Je grimace. J'ai mal pour lui. J'ai d'autant plus mal que je suis responsable de sa peine. Mais je ne sais absolument pas quels mots prononcer pour l'apaiser. J'ignore même si je suis dans une position qui m'autorise à essayer. Mal à l'aise, je me tortille sur ma chaise.

— J'ai conscience d'être fade à côté de quelqu'un comme Nate. Je n'ai pas sa carrure ni ses abdominaux en béton, mais...

— Parce que tu crois, l'interrompé-je immédiatement, piquée au vif par ce qu'il sous-entend. Tu crois que tout cela n'est qu'une histoire de physique ? Que ce n'est qu'un banal béguin basé sur un joli minois, de la testostérone et des muscles saillants ? Tu ne penses pas qu'il aurait été plus facile de l'oublier si tel avait été le cas ?

— Non, tu m'as mal compris : tu mérites ce qu'il y a de mieux et j'admets ne pas correspondre à ton idéal masculin.

— Quino ! grondé-je littéralement. Arrête de te déprécier ! Tu es mon ami avant tout. Et tu resteras un ami à mes yeux. C'est la seule raison pour laquelle je ne partage pas tes sentiments. Ton allure ou ton absence de biceps et d'abdominaux n'y sont pour rien.

— Je vous apporte la carte des desserts tout de suite, nous indique la serveuse qui accompagne en même temps un nouveau couple à une table non loin de la nôtre.

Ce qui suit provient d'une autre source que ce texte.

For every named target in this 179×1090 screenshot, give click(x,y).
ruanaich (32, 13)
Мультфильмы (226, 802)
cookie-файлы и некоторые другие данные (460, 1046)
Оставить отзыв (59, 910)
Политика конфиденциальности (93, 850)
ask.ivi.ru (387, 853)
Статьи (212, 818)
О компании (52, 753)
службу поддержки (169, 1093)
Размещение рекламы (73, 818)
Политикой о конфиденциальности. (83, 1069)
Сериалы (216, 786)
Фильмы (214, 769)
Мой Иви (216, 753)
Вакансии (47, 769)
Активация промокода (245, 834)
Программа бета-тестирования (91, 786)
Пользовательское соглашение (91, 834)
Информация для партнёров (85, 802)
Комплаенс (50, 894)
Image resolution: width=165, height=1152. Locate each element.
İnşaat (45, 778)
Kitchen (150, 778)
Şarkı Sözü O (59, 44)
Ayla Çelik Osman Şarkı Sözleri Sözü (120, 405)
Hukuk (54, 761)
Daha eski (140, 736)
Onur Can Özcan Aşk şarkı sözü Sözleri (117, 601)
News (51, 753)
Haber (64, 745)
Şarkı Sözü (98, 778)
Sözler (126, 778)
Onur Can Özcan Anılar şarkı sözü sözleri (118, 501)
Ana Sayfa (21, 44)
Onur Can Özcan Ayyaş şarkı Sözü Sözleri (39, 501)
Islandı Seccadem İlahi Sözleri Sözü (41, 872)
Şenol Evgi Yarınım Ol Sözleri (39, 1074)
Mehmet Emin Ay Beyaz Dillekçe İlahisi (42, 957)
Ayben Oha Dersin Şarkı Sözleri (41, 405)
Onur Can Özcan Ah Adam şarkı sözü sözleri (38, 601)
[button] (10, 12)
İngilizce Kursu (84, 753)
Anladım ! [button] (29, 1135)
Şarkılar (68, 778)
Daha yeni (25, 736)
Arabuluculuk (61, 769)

J'acquiesce avec un sourire poli dans sa direction et mon regard est étrangement attiré par le visage familier de l'homme juste derrière elle. Il m'observe avec un froncement de sourcils, ses yeux allants et venants entre Quino et moi. Physionomiste, je ne mets pas plus de trois secondes avant de resituer notre première rencontre. C'est le barman du pub où Nate Calvin m'avait fixé rendez-vous pour s'excuser. C'est le barman certes, mais c'est aussi et surtout l'un de ses amis.

Mon sourire se fige et tous mes muscles se tendent alors que mon visage devient livide. Il devait être au courant. Pas des manigances de Nate, mais de son statut marital. Pourtant il n'a même pas sourcillé en entendant son ami marié m'inviter à dîner. Est-ce que c'était de la solidarité masculine mal placée ? Ils ont certainement bien ri derrière mon dos.

Tout appétit me déserte et la simple évocation d'un dessert me colle la nausée.

— Et c'est ainsi que j'ai tripoté les fesses de la reine d'Angleterre. Elle a d'ailleurs fortement apprécié, de même que son mari le duc d'Edinburgh. C'est comme ça qu'Elisabeth et Philip m'ont proposé un plan à trois, conclut Quino en claquant des doigts devant mon visage à plusieurs reprises.

— Que... quoi ? m'exclamé-je, complètement désorientée par ses dernières paroles, alors que je le regarde à nouveau.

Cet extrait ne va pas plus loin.